If you want to get rid of email interruption so that you can focus on important work, then this could be the most important post you will read this week.
The leaders I coach all struggle with the volume, randomness, and interruption of email. Email distracts us. The false-urgency of email “pinging” into our inboxes takes our attention away from important, productive work.
Constant Interruption
Like Pavlof’s dog, when we hear the “ping” we drop what we are working on and go to email. One study showed that 70% of employees respond to emails within 6 seconds of the “ping” announcing them. That’s faster than we answer the telephone.
Emails are like small packages being delivered right to our workspace. We think, “I wonder who that is? What interesting thing might be here?” Yet we know that most email isn’t a treasure that moves our project, product, or career forward. In fact, 43% of emails we receive at work are non-business related.
Most of us, the study shows, allow emails to interrupt our work every 5 minutes. And it takes an average of 64 seconds to recover from this interruption.
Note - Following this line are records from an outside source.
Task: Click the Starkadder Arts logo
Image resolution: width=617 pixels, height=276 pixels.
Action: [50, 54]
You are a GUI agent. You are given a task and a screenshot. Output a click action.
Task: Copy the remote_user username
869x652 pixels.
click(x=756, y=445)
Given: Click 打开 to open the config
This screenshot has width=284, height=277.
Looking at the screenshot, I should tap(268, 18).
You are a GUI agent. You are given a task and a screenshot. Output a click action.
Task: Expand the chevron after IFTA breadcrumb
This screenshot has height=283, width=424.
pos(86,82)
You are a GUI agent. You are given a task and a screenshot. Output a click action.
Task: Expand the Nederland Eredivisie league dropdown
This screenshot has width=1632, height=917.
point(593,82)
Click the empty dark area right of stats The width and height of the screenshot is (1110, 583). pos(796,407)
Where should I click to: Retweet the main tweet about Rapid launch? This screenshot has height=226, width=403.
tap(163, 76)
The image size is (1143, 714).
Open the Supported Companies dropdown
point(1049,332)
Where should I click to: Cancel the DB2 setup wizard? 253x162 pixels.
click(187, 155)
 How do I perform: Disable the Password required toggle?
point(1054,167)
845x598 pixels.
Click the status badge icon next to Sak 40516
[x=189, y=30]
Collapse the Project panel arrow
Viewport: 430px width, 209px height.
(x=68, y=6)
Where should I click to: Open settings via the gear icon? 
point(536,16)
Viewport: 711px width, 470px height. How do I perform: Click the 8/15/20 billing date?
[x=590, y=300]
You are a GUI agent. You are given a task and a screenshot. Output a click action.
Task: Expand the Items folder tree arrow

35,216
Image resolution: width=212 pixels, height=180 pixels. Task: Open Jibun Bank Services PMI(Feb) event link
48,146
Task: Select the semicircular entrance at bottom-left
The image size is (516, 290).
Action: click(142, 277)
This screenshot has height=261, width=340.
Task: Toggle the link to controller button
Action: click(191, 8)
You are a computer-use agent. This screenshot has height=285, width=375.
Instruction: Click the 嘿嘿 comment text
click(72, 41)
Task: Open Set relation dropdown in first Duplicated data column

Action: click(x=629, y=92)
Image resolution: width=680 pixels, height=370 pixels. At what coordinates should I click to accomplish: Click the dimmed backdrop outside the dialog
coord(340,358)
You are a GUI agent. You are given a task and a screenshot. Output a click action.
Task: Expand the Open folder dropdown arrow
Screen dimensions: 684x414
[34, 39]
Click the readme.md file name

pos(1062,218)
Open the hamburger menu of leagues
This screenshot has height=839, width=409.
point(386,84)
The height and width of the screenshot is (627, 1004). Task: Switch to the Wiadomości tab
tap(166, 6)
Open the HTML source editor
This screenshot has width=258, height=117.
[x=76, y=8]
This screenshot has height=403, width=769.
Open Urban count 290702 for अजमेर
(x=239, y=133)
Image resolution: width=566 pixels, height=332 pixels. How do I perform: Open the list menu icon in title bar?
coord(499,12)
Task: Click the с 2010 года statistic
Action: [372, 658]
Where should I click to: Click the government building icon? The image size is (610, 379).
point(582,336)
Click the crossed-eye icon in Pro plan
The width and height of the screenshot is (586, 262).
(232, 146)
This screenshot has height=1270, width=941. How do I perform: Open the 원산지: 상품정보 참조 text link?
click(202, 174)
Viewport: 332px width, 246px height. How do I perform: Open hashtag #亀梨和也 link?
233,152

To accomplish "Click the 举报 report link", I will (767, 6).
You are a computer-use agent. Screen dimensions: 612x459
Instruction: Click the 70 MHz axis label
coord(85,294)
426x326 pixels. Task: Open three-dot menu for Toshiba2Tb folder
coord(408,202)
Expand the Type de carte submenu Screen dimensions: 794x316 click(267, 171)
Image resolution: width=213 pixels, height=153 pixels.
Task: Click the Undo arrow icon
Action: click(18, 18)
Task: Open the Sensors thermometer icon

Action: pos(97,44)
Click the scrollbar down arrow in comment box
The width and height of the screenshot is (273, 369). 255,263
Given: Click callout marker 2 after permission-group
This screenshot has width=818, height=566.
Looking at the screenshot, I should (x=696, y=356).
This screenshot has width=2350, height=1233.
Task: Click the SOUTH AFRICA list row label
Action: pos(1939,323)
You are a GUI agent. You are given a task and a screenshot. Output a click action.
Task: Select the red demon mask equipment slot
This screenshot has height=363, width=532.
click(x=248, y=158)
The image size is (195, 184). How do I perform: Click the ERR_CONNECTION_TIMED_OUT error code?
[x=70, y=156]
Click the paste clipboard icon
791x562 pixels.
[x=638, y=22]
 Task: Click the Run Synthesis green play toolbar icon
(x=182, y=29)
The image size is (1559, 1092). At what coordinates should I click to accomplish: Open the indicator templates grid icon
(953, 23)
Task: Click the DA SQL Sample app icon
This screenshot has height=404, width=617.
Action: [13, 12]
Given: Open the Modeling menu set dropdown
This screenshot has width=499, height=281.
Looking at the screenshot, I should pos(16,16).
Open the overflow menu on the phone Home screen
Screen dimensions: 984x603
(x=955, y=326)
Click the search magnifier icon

No big deal, you say? Think of it this way, every 4 minutes we take 1 minute to look at something unrelated to what we are working on. Now add, Facebook, Twitter, text messages, phone calls, etc. etc. It’s amazing that we get any serious thought work done at all!
4 Strategies to Eliminate Email Interruption
- Flooding? Turn off the water. For email it means turning off your automatic email retrieval. This is one of those “I know what to do, but haven’t done it” steps. So do it. Change your email settings to manual. Do this on all your devices: computer, iPad, phone, etc.
- Make email wait on you. Decide and schedule how often and when you will check and respond to email. Use your personal productivity clock to help. I’m most productive in the morning, so I don’t want to share that time with emails. Checking email first thing in the morning takes my brain out of its creative relaxed state. I end up thinking about the problems or other projects the emails redirected me to. Ideally, for me would be to check email after lunch and again at 4pm.
- Get your addresses straight. Use an email address for your work. Use a different email for your volunteer board work. And yet a different email for personal, sports teams, kids’ school, etc. I have a unique email that I use for online purchases and to sign up for subscriptions. At work, only enable your work email address. Check the other addresses when you’re ready to work on those topics.
- Click “Unsubscribe”. If you don’t immediately read a regular email a couple times in a row, unsubscribe. Your needs change, so change your subscriptions. I did a subscription purge one day and cut 15 newsletters, more than half of which were delivered daily.
Take the challenge to implement these 4 strategies to eliminate email interruption to see how your work results change. Don’t be surprised when it’s really difficult to go “cold turkey” from emails (and social media) for a few hours. Changing ingrained habits is not easy! But I believe that, like me, you will see the benefits of focused thinking.